ヘイルストーム


俺たち三人は、フラグメント・イーストの倒壊したビルで無事に合流することができた。
途中、俺たちと同じく悪天候から避難してくる他チームの面々を見かけたが、皆戦闘どころではなく、中には血を流している奴もいる。平気で動き回れるのはパスとレヴナントくらいだろう。
「天気予報が外れるなんて生まれて始めてだよ」
ヴァルキリーが頭を振って、盛大に水滴を飛ばしながら顔をしかめた。
「そうか? 俺は一度だけあったな。ガキの頃だ。今は亡きサンダードームで……」
俺の大事な前髪が焦げちまった話の途中だったが、濡れた服の表面から、急激に体温が奪われていくのを感じて身震いする。
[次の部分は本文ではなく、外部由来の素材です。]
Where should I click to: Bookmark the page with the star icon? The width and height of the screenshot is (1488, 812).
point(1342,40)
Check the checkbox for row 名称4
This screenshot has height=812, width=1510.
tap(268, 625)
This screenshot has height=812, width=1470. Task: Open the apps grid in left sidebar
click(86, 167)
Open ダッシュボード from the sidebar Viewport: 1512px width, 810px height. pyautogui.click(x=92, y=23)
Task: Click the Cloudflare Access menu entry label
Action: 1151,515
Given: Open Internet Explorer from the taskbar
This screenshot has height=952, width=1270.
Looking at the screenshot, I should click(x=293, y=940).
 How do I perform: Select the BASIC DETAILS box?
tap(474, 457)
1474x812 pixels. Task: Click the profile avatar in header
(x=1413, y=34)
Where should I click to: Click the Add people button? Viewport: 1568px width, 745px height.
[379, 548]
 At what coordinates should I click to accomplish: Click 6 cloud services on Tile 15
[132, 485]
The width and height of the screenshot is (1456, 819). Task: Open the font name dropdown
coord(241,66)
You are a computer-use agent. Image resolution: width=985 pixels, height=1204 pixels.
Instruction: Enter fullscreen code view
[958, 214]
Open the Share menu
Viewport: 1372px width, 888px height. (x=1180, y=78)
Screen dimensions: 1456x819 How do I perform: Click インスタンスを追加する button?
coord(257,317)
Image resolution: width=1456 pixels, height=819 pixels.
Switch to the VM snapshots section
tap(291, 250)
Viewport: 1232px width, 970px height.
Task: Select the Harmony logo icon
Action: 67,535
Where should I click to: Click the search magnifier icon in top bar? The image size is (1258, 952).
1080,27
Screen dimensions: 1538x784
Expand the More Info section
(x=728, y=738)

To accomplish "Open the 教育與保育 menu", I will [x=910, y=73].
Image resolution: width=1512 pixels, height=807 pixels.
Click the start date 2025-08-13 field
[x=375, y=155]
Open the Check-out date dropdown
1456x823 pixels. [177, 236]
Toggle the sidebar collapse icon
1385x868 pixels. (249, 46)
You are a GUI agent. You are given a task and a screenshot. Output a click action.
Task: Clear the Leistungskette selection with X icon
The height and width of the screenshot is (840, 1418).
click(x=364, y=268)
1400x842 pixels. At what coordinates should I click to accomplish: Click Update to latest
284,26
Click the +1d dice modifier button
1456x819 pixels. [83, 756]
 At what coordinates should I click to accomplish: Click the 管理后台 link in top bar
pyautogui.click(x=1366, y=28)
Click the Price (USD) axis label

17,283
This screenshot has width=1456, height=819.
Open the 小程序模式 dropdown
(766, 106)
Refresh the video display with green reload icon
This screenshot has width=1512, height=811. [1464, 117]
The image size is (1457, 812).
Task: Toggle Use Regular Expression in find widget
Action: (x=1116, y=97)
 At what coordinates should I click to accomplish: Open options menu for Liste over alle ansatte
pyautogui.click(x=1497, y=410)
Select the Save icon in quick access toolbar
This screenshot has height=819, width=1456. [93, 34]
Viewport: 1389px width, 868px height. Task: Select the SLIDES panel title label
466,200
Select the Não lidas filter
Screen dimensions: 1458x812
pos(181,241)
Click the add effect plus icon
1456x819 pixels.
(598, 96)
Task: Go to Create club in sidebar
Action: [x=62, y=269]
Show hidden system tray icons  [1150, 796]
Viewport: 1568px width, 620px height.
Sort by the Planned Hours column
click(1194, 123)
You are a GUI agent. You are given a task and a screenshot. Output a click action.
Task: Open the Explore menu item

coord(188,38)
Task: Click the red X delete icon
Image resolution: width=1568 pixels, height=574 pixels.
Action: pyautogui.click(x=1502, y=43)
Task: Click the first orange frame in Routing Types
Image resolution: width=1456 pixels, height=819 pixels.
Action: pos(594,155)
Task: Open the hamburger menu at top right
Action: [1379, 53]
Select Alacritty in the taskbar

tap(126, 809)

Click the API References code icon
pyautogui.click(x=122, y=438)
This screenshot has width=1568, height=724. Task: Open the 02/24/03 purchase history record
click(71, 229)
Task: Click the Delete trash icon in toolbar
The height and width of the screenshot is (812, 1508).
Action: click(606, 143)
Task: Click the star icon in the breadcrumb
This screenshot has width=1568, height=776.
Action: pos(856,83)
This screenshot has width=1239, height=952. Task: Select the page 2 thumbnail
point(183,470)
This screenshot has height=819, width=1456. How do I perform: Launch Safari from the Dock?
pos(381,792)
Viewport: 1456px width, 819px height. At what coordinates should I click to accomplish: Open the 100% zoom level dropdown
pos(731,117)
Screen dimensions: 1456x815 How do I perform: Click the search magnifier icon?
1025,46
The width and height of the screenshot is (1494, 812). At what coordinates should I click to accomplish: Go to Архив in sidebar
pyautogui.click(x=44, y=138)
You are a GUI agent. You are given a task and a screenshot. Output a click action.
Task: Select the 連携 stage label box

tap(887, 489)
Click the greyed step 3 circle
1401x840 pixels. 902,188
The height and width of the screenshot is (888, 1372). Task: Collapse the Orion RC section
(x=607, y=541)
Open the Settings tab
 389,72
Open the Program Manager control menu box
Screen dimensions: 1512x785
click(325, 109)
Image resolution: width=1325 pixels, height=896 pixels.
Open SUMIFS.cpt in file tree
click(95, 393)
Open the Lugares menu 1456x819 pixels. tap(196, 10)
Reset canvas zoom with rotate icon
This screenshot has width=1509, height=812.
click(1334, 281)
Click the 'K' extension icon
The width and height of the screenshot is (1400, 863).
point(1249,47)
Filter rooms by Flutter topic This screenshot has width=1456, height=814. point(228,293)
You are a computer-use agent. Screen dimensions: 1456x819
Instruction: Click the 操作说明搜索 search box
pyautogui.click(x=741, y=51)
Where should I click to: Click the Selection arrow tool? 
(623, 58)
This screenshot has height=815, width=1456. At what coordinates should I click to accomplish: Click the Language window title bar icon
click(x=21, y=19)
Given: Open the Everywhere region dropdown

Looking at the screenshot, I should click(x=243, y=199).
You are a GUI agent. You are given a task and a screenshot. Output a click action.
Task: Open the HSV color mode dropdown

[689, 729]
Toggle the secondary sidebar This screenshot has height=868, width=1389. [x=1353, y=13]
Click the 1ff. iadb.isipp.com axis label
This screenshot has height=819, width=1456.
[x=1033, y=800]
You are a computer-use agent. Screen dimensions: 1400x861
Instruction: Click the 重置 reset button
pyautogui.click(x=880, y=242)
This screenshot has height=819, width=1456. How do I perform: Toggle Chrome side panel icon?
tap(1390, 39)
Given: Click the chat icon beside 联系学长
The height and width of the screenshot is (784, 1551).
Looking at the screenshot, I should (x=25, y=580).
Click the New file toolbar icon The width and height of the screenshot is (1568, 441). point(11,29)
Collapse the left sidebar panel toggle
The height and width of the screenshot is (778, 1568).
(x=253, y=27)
俺の隣でしゃがんでいたオクタビオを見れば、俯いたままぶるぶると震えていた。エピセンターでキンキンに冷やされたところにこの雨風と雹だ。無理もない。
「大丈夫か? オクタン」
ヴァルキリーが肩に手を添えて顔色を伺う。
「さ、さ、さみぃ……」
噛み合わない歯をカチカチと鳴らし、オクタビオは傷だらけの自分の腕をさすった。
「その格好じゃあね。頭隠してヘソ隠さずとはよく言ったもんだ。待ってな、そこらで毛布かなんかないか探してきてやるよ。風邪をひいたら大変だ」
「待て、あんただってずぶ濡れじゃねぇか。それに、一人で動いてもし敵にでも会ったら……」
「これじゃ多分ゲームにならないだろ。大丈夫、私のスーツは防水、防火性だ。あんたはオクタンをあっためててやりなよ。すぐに戻るからさ」
雹は止んだが、まだ雨風の強いビル群に向かい、ヴァルキリーは軽快なジェット音とともに飛び出していった。どこまでも男前なやつだ。いや、もしかして気を利かせてくれたのか?
残された俺は、うずくまるオクタビオを見下ろして、どうしたものかと顎髭に手をやった。
「……まず、その背中に背負ってるもんを捨てろ。できれば上も脱げ。ああ、下はそのままでいいぜ。放送事故になると困るからな」
「……なんで……」
「暖めろと言われたら、古今東西、遭難した男女がやることはひとつだろ? この場合男と男ではあるが……まぁ、細かいことは考えるな」
わざと冗談めかして言い、頑なに装備を外さないオクタビオを後ろから抱きかかえる。
「よけい冷てぇだろ、離れろよ」
「嫌だ、俺も寒いんだ」
さすがに裸にはなれないのでジャケットの前を広げ、水を吸った手袋も投げ捨ててオクタビオの背中に張り付いた。
「何もしない……誓って、ただこうしてるだけだ」
埃と雨の匂いと、懐かしいオクタビオの匂いが鼻を掠めて、思わず目を閉じる。
丸い筋肉に覆われた肩と細い腰まわり……俺の腕にすっぽりと収まる抱き心地のいい肢体は、嫌でも過ぎ去った日々の情事を思い起こさせた。
「少しはあったけぇか?」
震えながら頷くオクタビオを脚の間に挟み、体ぜんぶで包んでむき出しの腕をさすってやる。
奴の体はどこもかしこも冷たくなっていて、少しさすったくらいでは暖まりそうもなかった。雹に打たれた肩や腕は痛々しく赤い痣になり、所々血が滲んでいる。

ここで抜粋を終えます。